In a photovoltaic system, the energy generated by solar cells is stored in a battery and then converted by an inverter into 220V or 380V alternating current. However, the battery is affected by its own charging and discharging, and its output voltage varies widely. For example, the nominal 12V battery, its voltage value can vary from 10.8 V to 14.4V (beyond this range, the battery may be damaged). For a qualified inverter, when the input voltage changes within this range, the steady-state output voltage should not change by more than ± 5% of the rated value, and when the load changes suddenly, the output voltage deviation should not exceed ± 10% of the rated value.

2. Waveform distortion of output voltage

The maximum allowable waveform distortion (or harmonic content) shall be specified for sine wave inverters. It is usually expressed as the total waveform distortion of the output voltage, and its value should not exceed 5% (l0% for single-phase output). Because the high order harmonic current output by the inverter will produce additional losses such as eddy current on the inductive load, if the waveform distortion of the inverter is too large, it will lead to serious heating of the load components, which is not conducive to the safety of electrical equipment and seriously affects the operating efficiency of the system.

3. Rated output frequency

Such as contain motor load, such as washing machines, refrigerators, etc., due to its best working point frequency 50 hz motor, frequency is too high or too low will cause heating equipment, reduce the system efficiency and service life, so the inverter output frequency should be a relatively stable value, usually for power frequency 50 hz, under normal working conditions the deviation should be within plus or minus l %.

4. Load power factor

Represents the capacity of the inverter with inductive or capacitive load. The load power factor of the sinusoidal inverter is 0.7 ~ 0.9 with a rating of 0.9. In the case of a certain load power, if the power factor of the inverter is low, the capacity of the required inverter will increase, on the one hand, the cost will increase, and the apparent power of the PHOTOVOLTAIC system AC loop increases, the loop current increases, the loss is bound to increase, and the system efficiency will also be reduced.

5. Inverter efficiency

The efficiency of the inverter refers to the ratio of its output power to its input power under specified working conditions, expressed as a percentage. In general, the nominal efficiency of the photovoltaic inverter refers to the pure resistance load, the efficiency under 80% load. Since the overall cost of photovoltaic system is high, the efficiency of photovoltaic inverter should be maximized to reduce the system cost and improve the cost performance of photovoltaic system. At present, the nominal efficiency of mainstream inverters is between 80% and 95%, and the efficiency of low-power inverters is required to be no less than 85%. In the actual design process of photovoltaic system, not only high efficiency inverter should be selected, but also reasonable system configuration should be adopted to make photovoltaic system load work near the optimal efficiency point.

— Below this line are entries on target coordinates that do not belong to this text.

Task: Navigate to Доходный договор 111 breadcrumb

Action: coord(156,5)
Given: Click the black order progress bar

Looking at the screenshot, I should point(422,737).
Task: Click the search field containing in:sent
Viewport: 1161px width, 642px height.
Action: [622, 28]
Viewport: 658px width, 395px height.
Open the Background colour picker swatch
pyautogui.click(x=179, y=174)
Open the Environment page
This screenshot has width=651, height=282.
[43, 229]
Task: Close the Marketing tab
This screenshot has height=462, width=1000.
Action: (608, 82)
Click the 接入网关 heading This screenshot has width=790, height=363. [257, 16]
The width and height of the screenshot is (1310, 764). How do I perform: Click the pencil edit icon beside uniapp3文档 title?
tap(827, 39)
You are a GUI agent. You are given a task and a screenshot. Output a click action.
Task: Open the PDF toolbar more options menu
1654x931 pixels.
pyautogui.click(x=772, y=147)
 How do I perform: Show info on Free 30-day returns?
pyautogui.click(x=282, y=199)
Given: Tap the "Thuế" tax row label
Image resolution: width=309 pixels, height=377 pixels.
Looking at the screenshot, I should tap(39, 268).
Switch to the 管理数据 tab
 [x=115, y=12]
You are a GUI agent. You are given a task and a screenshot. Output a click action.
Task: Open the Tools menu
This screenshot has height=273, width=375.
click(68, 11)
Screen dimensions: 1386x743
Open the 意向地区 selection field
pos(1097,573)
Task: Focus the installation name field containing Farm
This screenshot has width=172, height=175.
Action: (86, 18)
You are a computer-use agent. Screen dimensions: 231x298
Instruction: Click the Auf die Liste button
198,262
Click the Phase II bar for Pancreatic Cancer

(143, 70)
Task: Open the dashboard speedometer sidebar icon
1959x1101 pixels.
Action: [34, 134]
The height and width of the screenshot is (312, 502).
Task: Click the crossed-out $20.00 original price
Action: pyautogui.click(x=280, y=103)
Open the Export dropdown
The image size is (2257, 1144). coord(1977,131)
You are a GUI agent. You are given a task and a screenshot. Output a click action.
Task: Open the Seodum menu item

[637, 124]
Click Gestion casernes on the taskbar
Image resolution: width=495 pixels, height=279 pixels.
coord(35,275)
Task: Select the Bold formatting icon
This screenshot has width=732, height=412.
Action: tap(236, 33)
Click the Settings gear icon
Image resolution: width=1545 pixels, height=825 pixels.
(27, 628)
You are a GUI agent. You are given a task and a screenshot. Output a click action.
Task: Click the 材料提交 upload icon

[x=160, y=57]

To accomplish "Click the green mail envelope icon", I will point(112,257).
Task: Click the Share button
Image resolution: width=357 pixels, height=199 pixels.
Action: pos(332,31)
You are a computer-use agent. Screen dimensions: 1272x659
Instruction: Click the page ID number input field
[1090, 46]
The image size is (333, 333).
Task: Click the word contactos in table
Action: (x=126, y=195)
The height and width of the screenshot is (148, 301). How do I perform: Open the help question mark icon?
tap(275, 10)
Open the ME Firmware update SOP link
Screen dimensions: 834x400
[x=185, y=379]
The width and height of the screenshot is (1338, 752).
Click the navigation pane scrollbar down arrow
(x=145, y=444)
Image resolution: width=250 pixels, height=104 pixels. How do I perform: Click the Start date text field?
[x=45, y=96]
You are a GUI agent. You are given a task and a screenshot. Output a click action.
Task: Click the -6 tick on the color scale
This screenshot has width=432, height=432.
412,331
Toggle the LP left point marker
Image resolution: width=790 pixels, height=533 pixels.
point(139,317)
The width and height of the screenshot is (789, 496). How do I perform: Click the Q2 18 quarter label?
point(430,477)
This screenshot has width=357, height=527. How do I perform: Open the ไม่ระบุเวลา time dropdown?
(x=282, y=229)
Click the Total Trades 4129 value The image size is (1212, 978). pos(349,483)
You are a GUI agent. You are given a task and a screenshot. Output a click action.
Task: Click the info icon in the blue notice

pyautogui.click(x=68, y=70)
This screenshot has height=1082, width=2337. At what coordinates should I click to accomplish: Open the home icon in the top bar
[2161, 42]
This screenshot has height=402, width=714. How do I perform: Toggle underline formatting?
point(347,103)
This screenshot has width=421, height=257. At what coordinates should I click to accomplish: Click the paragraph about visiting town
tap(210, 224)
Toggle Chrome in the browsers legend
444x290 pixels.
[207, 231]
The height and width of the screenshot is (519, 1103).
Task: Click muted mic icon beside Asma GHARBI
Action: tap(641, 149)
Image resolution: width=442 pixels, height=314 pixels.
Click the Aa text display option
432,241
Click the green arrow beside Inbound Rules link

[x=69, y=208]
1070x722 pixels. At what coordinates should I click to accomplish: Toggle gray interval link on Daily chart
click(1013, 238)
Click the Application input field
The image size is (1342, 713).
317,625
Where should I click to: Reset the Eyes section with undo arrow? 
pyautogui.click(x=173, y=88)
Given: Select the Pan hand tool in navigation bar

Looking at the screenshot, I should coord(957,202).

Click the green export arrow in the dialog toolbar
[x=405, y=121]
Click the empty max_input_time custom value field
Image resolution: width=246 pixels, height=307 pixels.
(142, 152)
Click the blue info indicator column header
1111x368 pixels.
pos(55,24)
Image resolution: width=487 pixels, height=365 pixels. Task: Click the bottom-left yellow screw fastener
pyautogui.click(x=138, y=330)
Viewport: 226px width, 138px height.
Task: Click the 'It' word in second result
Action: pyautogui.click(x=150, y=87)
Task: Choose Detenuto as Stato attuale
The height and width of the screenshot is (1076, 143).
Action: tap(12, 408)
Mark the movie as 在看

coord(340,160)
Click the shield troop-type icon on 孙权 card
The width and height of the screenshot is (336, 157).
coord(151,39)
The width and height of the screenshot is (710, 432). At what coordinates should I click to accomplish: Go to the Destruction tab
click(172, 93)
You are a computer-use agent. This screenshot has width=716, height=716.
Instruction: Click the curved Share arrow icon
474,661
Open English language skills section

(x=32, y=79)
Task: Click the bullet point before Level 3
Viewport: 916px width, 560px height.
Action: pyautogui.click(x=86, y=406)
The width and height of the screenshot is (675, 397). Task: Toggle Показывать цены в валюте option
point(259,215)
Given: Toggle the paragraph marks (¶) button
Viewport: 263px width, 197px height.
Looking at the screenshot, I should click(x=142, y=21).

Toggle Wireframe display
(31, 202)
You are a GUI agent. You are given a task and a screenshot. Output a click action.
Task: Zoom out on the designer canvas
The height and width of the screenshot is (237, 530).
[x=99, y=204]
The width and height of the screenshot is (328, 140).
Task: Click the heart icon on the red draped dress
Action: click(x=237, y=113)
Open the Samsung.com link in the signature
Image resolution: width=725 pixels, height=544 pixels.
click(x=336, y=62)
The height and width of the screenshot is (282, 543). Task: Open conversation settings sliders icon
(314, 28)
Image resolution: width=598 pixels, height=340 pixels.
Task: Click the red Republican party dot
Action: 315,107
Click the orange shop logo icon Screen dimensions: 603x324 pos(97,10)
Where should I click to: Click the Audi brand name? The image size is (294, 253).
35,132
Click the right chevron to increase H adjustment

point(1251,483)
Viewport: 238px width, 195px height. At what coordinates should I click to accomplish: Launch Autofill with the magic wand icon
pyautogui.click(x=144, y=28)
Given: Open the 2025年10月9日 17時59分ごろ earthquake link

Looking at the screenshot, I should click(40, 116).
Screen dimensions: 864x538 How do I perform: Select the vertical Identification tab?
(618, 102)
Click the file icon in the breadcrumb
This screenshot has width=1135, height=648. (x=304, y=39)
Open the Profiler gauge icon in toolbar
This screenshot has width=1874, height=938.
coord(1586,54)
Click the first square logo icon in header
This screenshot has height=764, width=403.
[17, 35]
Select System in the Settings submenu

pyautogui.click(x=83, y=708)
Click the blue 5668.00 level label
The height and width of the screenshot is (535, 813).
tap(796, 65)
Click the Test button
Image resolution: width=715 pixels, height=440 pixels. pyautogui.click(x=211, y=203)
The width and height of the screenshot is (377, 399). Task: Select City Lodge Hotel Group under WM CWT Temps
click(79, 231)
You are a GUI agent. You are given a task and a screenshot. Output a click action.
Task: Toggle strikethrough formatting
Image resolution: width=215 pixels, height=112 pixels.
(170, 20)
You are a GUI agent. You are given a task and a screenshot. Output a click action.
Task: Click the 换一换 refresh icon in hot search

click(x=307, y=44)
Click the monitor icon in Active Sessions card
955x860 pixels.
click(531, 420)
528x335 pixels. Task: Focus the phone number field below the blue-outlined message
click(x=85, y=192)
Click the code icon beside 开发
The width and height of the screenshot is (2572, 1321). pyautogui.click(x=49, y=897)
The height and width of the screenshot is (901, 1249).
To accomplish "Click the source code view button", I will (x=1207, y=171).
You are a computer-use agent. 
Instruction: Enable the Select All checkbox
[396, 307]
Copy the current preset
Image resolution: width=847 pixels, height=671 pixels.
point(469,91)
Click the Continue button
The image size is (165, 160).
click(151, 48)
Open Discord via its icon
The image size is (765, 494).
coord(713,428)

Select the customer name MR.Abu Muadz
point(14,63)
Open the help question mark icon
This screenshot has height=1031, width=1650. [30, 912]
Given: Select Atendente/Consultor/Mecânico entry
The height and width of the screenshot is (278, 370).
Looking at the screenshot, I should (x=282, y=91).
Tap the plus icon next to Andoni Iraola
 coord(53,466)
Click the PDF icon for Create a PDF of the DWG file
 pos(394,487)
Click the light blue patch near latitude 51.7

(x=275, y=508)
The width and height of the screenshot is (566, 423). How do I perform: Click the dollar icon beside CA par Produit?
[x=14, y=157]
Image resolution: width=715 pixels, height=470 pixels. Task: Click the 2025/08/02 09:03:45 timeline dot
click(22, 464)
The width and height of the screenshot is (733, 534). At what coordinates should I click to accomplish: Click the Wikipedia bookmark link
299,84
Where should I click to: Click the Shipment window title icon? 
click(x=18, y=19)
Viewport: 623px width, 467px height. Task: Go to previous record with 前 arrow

6. Rated output current (or rated output capacity)

Represents the rated output current of the inverter within the specified load power factor range. Some inverter products give rated output capacity, expressed in VA or kVA. The rated capacity of an inverter is the product of the rated output current when the output power factor is 1 (i.e. the purely resistive load).

7. Protective measures

A good performance of the inverter, but also should have complete protection function or measures, in order to cope with the actual use of various abnormal conditions, so that the inverter itself and other parts of the system from damage.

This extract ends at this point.